In our 3-month demo video premiered at RTX 2013 back in July, we included a cool looking tree house in the town of Owl’s Head. We called it the Druid House.
Isaac: Hi everyone, we’re committed to bringing you exciting in-game housing, and today I’m going to walk you through the progress on our Druid house. The original idea was that the house would look like an old stone structure that had been almost completely overgrown by a giant tree.
Isaac: Stephen created the concept above, which I used as reference for a sculpt in ZBrush. Because the tree is so large, we were going to have to use tiling textures, rather than unique textures. Without getting into too much technical detail, we like to have a minimum texture density on our models, and in order to get that the tree would have required a HUGE texture. With tiling textures, resolution is easy to get, but we can’t capture any detail that doesn’t show up in the low poly geometry. As a result, the high poly sculpt was relatively simple. I used it to create the overall shape of the tree, without worrying about bark texture, leaves and small branches, stone work, etc.
We also had to think about the interior space. After talking with Michael Hutchison, our Environment Lead, we decided to expand the house through the back of the tree, to increase the living area as much as possible. We also added a ramp around the side of the tree to make accessing the second floor possible, without having to take up valuable interior room with a staircase.
Isaac: Once the high poly sculpt was finished, it was time to retopologize the model, in order to create a low poly version for use in the game. I paid special attention to the undulations of the trunk and branches, in order to capture as much of the large shapes as possible. We have a trick called vertex coloring, which allows us to add a color overlay per vertex on top of the texture, even if the UVs are set up for tiling. This will enable us to darken the crevices, so long as the geo is set up correctly. It’s essentially creating the appearance of ambient occlusion.
The small branches were made in 3DS Max, and the leaves were created by applying a texture with transparency to a plane. Most images have three channels: red, green, and blue. Each channel is capable of creating 256 different values between black and white, with 1 being black and 256 white. When the three channels are combined, there are around 16.7 million possible colors. Some images contain an additional channel, called an alpha channel. It has the same amount of data as the other channels – 256 possible values – but generally is used to control transparency. The game engine looks at the alpha channel, and if the value is black, the associated geometry is clear. If it’s white, its opaque. For performance reasons, we usually don’t use any value other than completely black or completely white. This is why you sometimes see aliasing in transparent stuff in games. Aliasing looks like little stair steps. Those steps are the pixels in the alpha channel, controlling transparency.

◆ Written task ◆
Say whether each statement agrees with the passage on the Druid House, answering yes or no and quoting the passage's deciding words.
1. The tree was given unique textures instead of tiling textures.
2. A ramp was added so the second floor could be reached without using interior room for a staircase.
3. The small branches were made in ZBrush.
The material that comes next has no connection to the passage on the Druid House.

◆ Raw data ◆
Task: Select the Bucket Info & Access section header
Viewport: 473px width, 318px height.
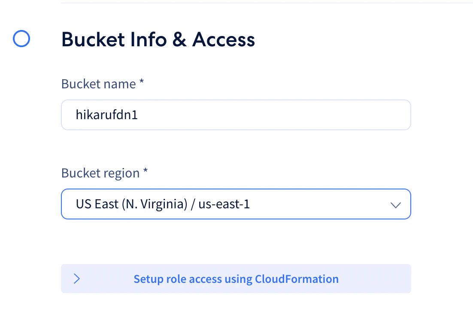Action: click(158, 39)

◆ Response below ◆
1. No: "we were going to have to use tiling textures, rather than unique textures."
2. Yes: "We also added a ramp around the side of the tree to make accessing the second floor possible, without having to take up valuable interior room with a staircase."
3. No: "The small branches were made in 3DS Max"